Samtools guide: learning how to filter and manipulate with SAM/BAM files

Author : InsideDNA Time : 22 March 2016 Read time : 9 min

Samtools is a set of utilities that manipulate alignments in the BAM format. It imports from and exports to the SAM (Sequence Alignment/Map) format, does sorting, merging and indexing, and allows to retrieve reads in any regions swiftly. In one of our previous tutorials, we mapped reads with TopHat and obtained BAM files. However, before we can use these BAM files in downstream analysis, we need to learn basic and more advanced operations which allows to deal with the file, filter them and pre-process. In this tutorial, we explain how to manipulate with BAM files with samtools - an excellent suite of bioinformatics commands which allows various operations on SAM/BAM files.

SAM file format

SAM stands for Sequence Alignment/Map format. It is a TAB-delimited text format consisting of a header section, which is optional, and an alignment section. If present, the header must be prior to the alignments. Header lines start with '@', while alignment lines do not.

A full description of the SAM format can be found here. SAM aims to be a format that:

  1. Is flexible enough to store all the alignment information generated by various alignment programs;
  2. Is simple enough to be easily generated by alignment programs or converted from existing alignment formats;
  3. Is compact in file size;
  4. Allows most of operations on the alignment to work on a stream without loading the whole alignment into memory;
  5. Allows the file to be indexed by genomic position to efficiently retrieve all reads aligning to a locus.

Example of the SAM file:

Each alignment line has 11 mandatory fields for essential alignment information such as mapping position, and variable number of optional fields for flexible or aligner specific information:

  1. Read Name
  2. SAM flag
  3. chromosome (if read is has no alignment, there will be a "*" here)
  4. position (1-based index, "left end of read")
  5. MAPQ (mapping quality - describes the uniqueness of the alignment, 0=non-unique, >10 probably unique)
  6. CIGAR string (describes the position of insertions/deletions/matches in the alignment, encodes splice junctions, for example)
  7. Name of mate (mate pair information for paired-end sequencing, often "=")
  8. Position of mate (mate pair information)
  9. Template length (always zero for me)
  10. Read Sequence
  11. Read Quality
  12. Program specific Flags (i.e. AS is an alignment score, NH is a number of reported alignments that contains the query in the current record)

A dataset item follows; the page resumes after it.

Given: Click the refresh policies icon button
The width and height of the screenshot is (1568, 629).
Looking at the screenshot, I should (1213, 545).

Converting BAM to SAM and vice versa

'samtools view' command allows you to convert an unreadable alignment in binary BAM format to a human readable SAM format. Download the data we obtained in the TopHat tutorial on RNA expression in human brain. You can submit samtools via isub wrapper. Remember to change the path /data/userXXX/ to your user ID which you can find in the header of the console:

isub -t bam2sam -c 1 -r 1.7 -e 'idna_samtools_view -h /data/userXXX/out/accepted_hits.bam > /data/userXXX/bam_manipulating/accepted_hits.sam'

-h includes the header in the output SAM file.

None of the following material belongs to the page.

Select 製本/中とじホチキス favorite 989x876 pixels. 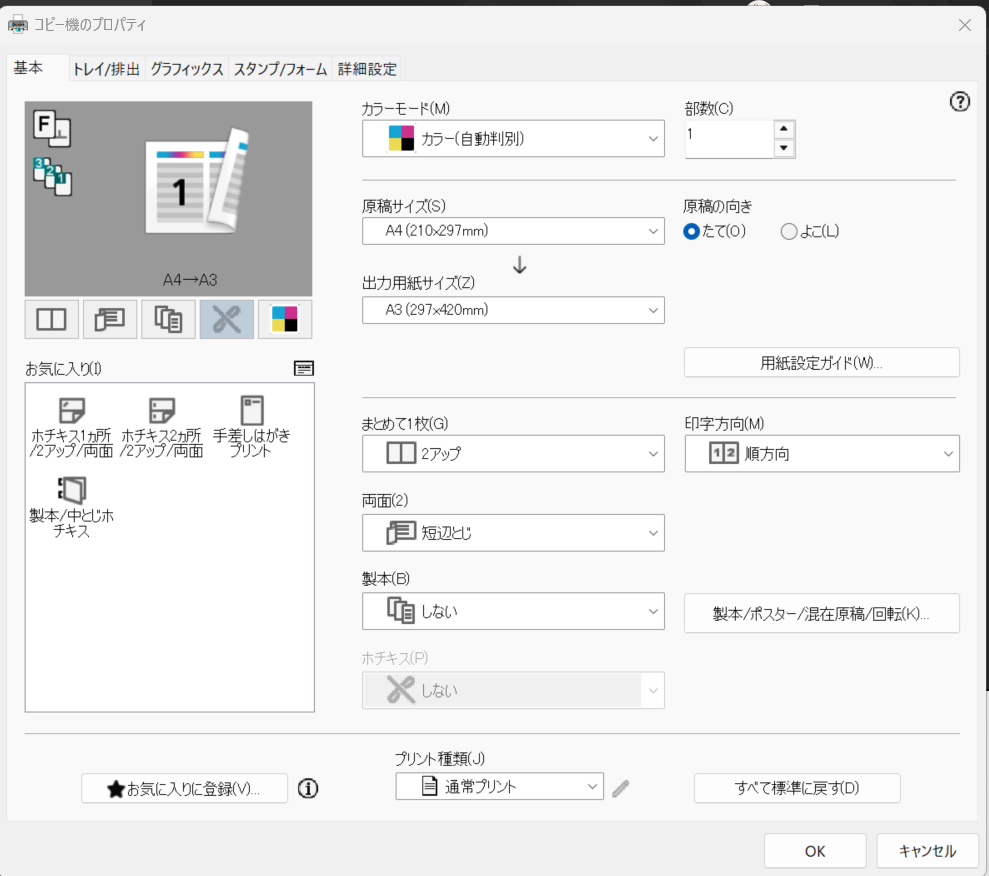click(x=71, y=507)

This command normally writes its output to a standard output, which is your terminal by default. If the notation ‘> file’ is appended to any command that normally writes its output to a standard output, the output of that command will be written to a file instead of your terminal. Some commands like 'samtools sort' or 'samtools index' write their output to a file specified in the command itself. When tool prints its output to a standard output, it helps "piping" the tools into pipelines and redirecting output of one tool as an input into another tool. But often we want to save intermediate results into a file and thus need to redirect output with a '>' sign.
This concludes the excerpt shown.